*** Begin section ***

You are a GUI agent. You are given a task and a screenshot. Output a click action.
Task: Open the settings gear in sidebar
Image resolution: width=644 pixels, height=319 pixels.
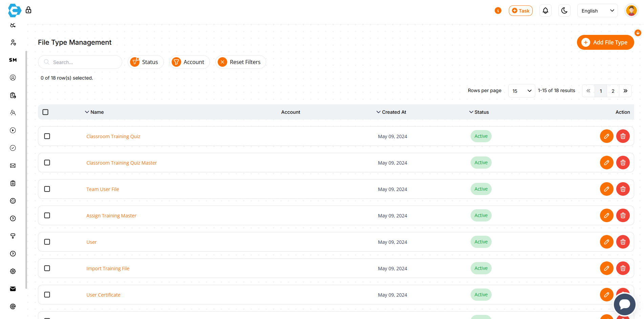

*** End section ***
*** Begin section ***

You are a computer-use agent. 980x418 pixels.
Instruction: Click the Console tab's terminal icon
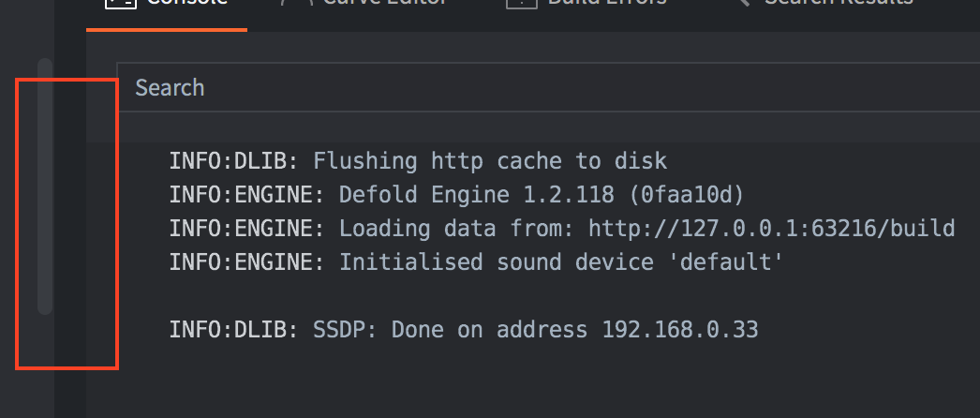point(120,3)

*** End section ***

Above are the entries. Quote exactly the lines from the one bearing "You are a GUI" through the one bearing "Image resolution: width=644".

● **Solution to this problem**
You are a GUI agent. You are given a task and a screenshot. Output a click action.
Task: Open the settings gear in sidebar
Image resolution: width=644 pixels, height=319 pixels.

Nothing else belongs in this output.